*** Dataset records ***
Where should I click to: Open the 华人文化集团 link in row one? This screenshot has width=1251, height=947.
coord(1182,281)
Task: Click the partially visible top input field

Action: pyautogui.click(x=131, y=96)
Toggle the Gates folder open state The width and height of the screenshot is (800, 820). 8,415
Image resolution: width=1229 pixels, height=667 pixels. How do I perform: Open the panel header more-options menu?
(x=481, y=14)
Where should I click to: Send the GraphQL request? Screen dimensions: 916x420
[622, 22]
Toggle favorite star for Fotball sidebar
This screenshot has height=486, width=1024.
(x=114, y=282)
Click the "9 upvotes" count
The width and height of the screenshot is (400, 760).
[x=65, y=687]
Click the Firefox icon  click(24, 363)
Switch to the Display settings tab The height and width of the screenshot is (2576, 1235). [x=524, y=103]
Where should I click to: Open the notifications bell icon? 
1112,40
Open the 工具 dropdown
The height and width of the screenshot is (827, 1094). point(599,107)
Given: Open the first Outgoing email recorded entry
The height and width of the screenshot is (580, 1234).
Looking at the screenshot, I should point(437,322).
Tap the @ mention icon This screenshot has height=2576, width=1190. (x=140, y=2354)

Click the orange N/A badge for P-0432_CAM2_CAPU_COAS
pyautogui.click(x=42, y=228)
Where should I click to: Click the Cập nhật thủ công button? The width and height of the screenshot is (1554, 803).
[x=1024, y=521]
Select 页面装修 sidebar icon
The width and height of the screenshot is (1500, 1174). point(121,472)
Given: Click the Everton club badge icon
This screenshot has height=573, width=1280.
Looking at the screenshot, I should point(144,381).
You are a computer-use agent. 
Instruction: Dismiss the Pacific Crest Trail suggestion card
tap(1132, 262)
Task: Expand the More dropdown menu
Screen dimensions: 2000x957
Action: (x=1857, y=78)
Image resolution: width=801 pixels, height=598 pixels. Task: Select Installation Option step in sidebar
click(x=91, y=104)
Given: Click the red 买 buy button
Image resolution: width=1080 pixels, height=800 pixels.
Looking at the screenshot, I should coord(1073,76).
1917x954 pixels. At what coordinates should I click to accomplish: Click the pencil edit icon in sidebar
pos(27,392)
*** End of Dataset records ***
Assigned task -> Return every line of the material above exactly.

Task answer ->
Where should I click to: Open the 华人文化集团 link in row one? This screenshot has width=1251, height=947.
coord(1182,281)
Task: Click the partially visible top input field

Action: pyautogui.click(x=131, y=96)
Toggle the Gates folder open state The width and height of the screenshot is (800, 820). 8,415
Image resolution: width=1229 pixels, height=667 pixels. How do I perform: Open the panel header more-options menu?
(x=481, y=14)
Where should I click to: Send the GraphQL request? Screen dimensions: 916x420
[622, 22]
Toggle favorite star for Fotball sidebar
This screenshot has height=486, width=1024.
(x=114, y=282)
Click the "9 upvotes" count
The width and height of the screenshot is (400, 760).
[x=65, y=687]
Click the Firefox icon  click(24, 363)
Switch to the Display settings tab The height and width of the screenshot is (2576, 1235). [x=524, y=103]
Where should I click to: Open the notifications bell icon? 
1112,40
Open the 工具 dropdown
The height and width of the screenshot is (827, 1094). point(599,107)
Given: Open the first Outgoing email recorded entry
The height and width of the screenshot is (580, 1234).
Looking at the screenshot, I should point(437,322).
Tap the @ mention icon This screenshot has height=2576, width=1190. (x=140, y=2354)

Click the orange N/A badge for P-0432_CAM2_CAPU_COAS
pyautogui.click(x=42, y=228)
Where should I click to: Click the Cập nhật thủ công button? The width and height of the screenshot is (1554, 803).
[x=1024, y=521]
Select 页面装修 sidebar icon
The width and height of the screenshot is (1500, 1174). point(121,472)
Given: Click the Everton club badge icon
This screenshot has height=573, width=1280.
Looking at the screenshot, I should point(144,381).
You are a computer-use agent. 
Instruction: Dismiss the Pacific Crest Trail suggestion card
tap(1132, 262)
Task: Expand the More dropdown menu
Screen dimensions: 2000x957
Action: (x=1857, y=78)
Image resolution: width=801 pixels, height=598 pixels. Task: Select Installation Option step in sidebar
click(x=91, y=104)
Given: Click the red 买 buy button
Image resolution: width=1080 pixels, height=800 pixels.
Looking at the screenshot, I should coord(1073,76).
1917x954 pixels. At what coordinates should I click to accomplish: Click the pencil edit icon in sidebar
pos(27,392)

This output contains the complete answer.